TO BE DONE: Reproduce the lines below verbatim, starting with the line that contains "Task: Focus Arbeidstid" and ending with the line that contains "click(341, 16)", including both of those lines.

EXERCISE INPUT:
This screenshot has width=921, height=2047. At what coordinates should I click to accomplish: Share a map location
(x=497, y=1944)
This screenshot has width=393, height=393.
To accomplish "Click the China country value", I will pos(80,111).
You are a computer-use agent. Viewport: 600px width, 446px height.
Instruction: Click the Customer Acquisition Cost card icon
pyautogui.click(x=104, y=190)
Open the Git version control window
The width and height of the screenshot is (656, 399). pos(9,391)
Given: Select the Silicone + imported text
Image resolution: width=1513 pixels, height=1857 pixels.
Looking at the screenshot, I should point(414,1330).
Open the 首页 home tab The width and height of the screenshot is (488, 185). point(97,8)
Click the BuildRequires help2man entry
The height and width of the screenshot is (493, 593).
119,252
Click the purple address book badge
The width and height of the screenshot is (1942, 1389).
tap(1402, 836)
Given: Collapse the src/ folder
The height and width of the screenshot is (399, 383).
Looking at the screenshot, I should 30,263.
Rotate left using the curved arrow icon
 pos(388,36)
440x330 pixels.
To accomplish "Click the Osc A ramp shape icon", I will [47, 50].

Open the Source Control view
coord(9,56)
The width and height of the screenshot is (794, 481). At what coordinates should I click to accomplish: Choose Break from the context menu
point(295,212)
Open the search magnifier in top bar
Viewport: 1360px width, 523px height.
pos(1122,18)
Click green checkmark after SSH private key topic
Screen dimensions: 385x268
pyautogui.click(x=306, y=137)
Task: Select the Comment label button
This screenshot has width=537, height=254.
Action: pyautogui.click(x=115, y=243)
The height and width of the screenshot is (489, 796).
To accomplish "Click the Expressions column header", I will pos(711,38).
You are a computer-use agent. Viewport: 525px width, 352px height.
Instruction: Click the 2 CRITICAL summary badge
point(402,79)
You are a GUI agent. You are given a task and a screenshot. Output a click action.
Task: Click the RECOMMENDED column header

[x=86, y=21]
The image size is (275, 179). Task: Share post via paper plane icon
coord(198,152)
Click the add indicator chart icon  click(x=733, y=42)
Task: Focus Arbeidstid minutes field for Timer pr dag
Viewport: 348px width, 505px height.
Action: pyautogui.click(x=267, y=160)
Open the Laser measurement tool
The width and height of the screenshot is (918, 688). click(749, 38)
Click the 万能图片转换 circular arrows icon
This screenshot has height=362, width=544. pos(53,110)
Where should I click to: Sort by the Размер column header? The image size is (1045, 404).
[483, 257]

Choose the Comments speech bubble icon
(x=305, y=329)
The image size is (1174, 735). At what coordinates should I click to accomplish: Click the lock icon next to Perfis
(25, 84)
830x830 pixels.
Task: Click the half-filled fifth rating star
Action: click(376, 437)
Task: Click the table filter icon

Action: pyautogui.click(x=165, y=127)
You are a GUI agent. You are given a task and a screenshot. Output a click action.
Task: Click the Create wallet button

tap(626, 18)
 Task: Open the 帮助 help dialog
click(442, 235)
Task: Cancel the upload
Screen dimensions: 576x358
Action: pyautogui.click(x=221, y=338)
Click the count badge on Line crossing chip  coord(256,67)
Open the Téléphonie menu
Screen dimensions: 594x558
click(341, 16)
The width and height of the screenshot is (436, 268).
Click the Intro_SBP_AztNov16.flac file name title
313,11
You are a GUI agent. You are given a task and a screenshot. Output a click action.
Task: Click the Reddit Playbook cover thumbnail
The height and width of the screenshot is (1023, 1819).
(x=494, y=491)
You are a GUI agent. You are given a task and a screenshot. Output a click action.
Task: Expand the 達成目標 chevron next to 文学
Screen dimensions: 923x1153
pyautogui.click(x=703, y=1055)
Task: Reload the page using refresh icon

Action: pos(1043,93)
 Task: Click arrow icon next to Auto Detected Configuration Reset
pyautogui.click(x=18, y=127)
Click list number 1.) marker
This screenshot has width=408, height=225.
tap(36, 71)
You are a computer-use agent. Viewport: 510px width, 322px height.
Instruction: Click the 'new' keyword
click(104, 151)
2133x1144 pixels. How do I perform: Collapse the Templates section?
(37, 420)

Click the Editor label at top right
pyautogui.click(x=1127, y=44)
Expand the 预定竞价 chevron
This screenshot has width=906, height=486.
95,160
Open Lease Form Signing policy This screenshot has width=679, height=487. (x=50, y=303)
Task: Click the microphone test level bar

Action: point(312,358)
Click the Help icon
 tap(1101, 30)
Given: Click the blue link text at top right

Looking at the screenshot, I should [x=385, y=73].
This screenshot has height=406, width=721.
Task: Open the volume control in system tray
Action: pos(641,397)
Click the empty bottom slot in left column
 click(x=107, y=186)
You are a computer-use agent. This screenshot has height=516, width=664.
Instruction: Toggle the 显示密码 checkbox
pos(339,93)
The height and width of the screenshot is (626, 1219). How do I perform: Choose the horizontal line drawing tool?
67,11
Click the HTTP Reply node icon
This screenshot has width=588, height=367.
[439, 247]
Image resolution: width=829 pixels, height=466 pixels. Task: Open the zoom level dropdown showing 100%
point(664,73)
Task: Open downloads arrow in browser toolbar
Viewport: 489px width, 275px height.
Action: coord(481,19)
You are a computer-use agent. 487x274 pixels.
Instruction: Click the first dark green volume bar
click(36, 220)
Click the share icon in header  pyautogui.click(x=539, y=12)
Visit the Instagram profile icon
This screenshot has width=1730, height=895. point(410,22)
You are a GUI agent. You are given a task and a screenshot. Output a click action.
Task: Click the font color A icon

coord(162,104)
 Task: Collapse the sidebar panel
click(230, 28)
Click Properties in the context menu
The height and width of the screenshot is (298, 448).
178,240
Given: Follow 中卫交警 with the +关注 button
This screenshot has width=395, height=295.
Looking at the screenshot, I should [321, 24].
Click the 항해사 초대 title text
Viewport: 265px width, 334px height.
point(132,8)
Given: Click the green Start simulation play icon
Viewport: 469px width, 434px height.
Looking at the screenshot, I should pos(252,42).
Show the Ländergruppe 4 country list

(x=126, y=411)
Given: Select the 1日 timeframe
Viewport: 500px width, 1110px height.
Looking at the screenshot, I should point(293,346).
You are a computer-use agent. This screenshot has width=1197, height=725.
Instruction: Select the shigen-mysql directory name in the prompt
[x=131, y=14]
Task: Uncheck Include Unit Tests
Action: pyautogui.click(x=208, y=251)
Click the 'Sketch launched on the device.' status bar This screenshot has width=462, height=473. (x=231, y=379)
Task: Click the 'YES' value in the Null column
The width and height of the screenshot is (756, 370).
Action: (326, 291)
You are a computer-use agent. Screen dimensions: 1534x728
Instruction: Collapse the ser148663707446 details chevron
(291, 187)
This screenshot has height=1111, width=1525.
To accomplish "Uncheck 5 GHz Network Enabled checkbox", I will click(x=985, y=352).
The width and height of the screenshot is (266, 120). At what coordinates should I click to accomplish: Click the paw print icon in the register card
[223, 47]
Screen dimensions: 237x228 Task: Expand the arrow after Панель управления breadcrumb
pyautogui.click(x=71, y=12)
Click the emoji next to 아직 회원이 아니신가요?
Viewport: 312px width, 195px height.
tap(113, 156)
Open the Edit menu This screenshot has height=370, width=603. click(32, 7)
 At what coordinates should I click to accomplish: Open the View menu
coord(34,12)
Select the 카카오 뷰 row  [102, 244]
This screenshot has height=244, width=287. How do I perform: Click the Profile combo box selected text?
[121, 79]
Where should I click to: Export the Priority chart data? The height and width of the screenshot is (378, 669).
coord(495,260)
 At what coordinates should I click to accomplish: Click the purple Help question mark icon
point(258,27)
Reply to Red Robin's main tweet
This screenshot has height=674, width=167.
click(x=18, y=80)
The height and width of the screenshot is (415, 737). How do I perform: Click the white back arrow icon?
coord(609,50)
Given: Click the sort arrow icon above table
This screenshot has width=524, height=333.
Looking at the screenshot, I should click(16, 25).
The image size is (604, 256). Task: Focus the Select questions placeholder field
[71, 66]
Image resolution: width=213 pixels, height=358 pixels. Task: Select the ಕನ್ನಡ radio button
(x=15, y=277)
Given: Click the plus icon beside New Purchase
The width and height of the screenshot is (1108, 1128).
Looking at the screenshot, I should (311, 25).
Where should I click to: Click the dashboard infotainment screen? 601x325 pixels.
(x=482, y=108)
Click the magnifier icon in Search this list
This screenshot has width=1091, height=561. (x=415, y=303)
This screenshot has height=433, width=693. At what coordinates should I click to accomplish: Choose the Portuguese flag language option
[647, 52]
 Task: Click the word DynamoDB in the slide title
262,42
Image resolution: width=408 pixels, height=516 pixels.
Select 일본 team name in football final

FULL OUTPUT:
Task: Focus Arbeidstid minutes field for Timer pr dag
Viewport: 348px width, 505px height.
Action: pyautogui.click(x=267, y=160)
Open the Laser measurement tool
The width and height of the screenshot is (918, 688). click(749, 38)
Click the 万能图片转换 circular arrows icon
This screenshot has height=362, width=544. pos(53,110)
Where should I click to: Sort by the Размер column header? The image size is (1045, 404).
[483, 257]

Choose the Comments speech bubble icon
(x=305, y=329)
The image size is (1174, 735). At what coordinates should I click to accomplish: Click the lock icon next to Perfis
(25, 84)
830x830 pixels.
Task: Click the half-filled fifth rating star
Action: click(376, 437)
Task: Click the table filter icon

Action: pyautogui.click(x=165, y=127)
You are a GUI agent. You are given a task and a screenshot. Output a click action.
Task: Click the Create wallet button

tap(626, 18)
 Task: Open the 帮助 help dialog
click(442, 235)
Task: Cancel the upload
Screen dimensions: 576x358
Action: pyautogui.click(x=221, y=338)
Click the count badge on Line crossing chip  coord(256,67)
Open the Téléphonie menu
Screen dimensions: 594x558
click(341, 16)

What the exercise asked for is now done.